Anyone who is involved, or has a history, in film and video production (of any scale or on any budget) knows that whatever can go wrong will go wrong.
The intricacies innate in film production are many, and trying to get ahead of these issues is a daily battle of attrition.
The concept of stock video is, in part, a by-product of these issues. The very fact that the idea of stock video exists is directly down to the fact that it’s a way of dealing with some of the difficulties that can crop up on a shoot or in post-production.
What Is Stock Video?
Stock footage, or stock video, is primarily made of relatively short clips of material that tend to be relatively generic and can be spliced and added to individual productions to fit seamlessly into their existing material.
Commonly referred to as B-roll, this pre-filmed footage can come from a number of sources.
The stock footage industry has grown significantly in recent years in line with the continued emergence of user-generated content and an upsurge in productions made outside the recognized studio system.
The stock video can cover just about any genre or type. A good stock footage provider will have a database of literally thousands of clips (or differing lengths), where a filmmaker and/or editor will look to locate the perfect videos to cover their very specific needs.
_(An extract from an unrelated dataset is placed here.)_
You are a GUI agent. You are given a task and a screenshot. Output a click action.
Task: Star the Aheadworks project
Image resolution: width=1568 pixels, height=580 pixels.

As the stock footage industry has grown to match demand, so has the quality of content that the best providers offer for their subscribers.
There are two main business models out there in the stock footage industry:
- subscription-based, and
- per-clip.
The former providing much more value for your money than the latter due to the many usages a user will derive from the service.
There are many reasons you would look to use stock footage to support your existing productions, or indeed look to make an entire product from stock footage alone.
It’s perhaps more often used when putting together a short advert than for a feature or tv show length project.
Examples Of Why You Might Need Stock Footage
There is a myriad of reasons a filmmaker or producer would look to use stock footage for their productions. Here are just a handful of common ones.
Cost
While it’s true that the overall budgets required to make and shoot a film or video project have decreased, due a great deal to the decrease in costs associated with the equipment needed, production costs are always higher than initially planned.
If there’s an opportunity to reduce those costs by using stock footage, they are often taken gleefully.
Even Hollywood isn’t averse to using stock videos in their productions to give you a sense of the quality of the service in this day and age.
An example of a cost-saving could be as follows:
You might be shooting entirely in the US, but part of your script requires sequences in a European city.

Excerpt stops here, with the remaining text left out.